Cuiabá / Várzea Grande - A Secretaria de Educação do Distrito Federal dispensou a licitação e contratou por quase R$ 300 milhões uma empresa suspeita de participar do Mensalão do DEM - suposto esquema de pagamento de mesadas a parlamentares e do qual faria parte o governador do DF, José Roberto Arruda.
A secretaria utilizou recursos federais do Fundo de Manutenção e Desenvolvimento da Educação Básica (Fundeb) para terceirizar o ensino científico das escolas para a Sangari do Brasil, investigada na Operação Caixa de Pandora por supostamente financiar caixa dois de Arruda. As informações são do jornal O Globo.

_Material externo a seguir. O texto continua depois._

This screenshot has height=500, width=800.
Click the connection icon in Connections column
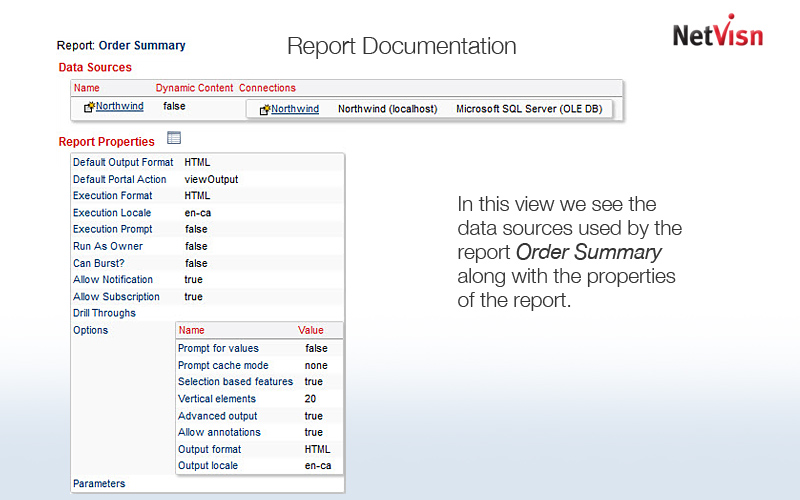click(265, 109)
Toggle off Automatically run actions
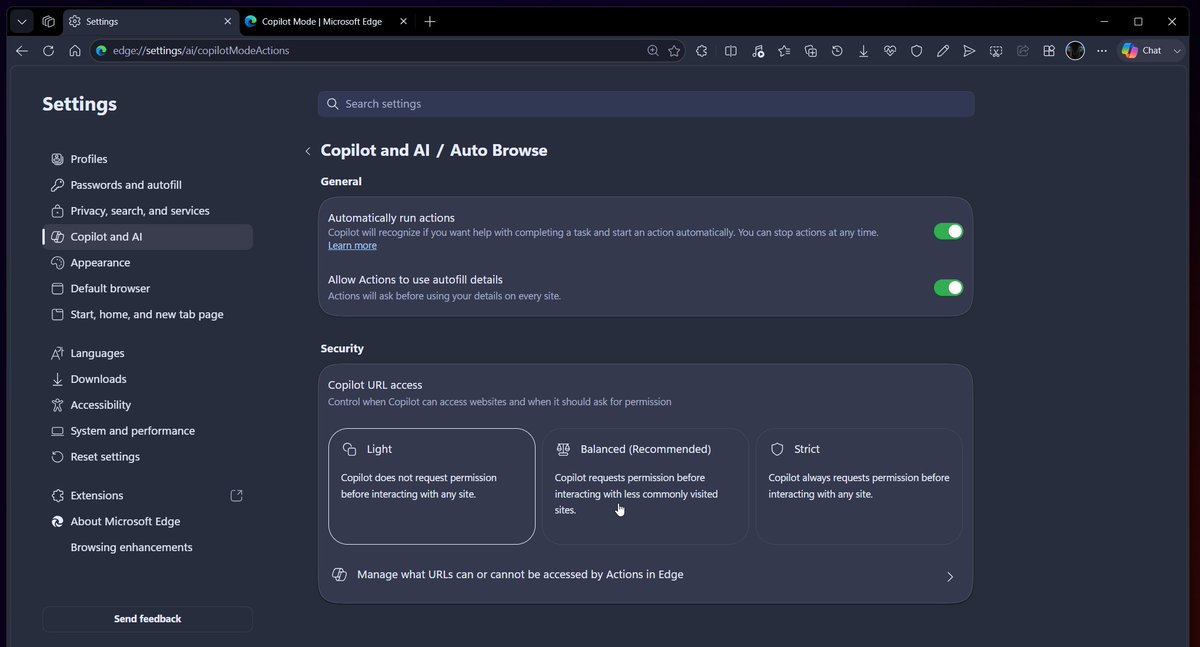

Segundo a reportagem, o ex-secretário de Relações Institucionais, Durval Barbosa, afirmou em depoimento à Polícia Federal (PF) que o empresário Ben Sangari prometeu, em 2006, um "retorno compensador" caso a empresa fosse contratada pelo governo do Distrito Federal após a posse de Arruda. O jornal afirma que, após a posse, a secretaria preparou licitação para contratar a Sangari e o procedimento chegou a ser questionado pela Procuradoria Geral do Distrito Federal, que afirmou que o processo era obscuro e tinha indícios de direcionamento.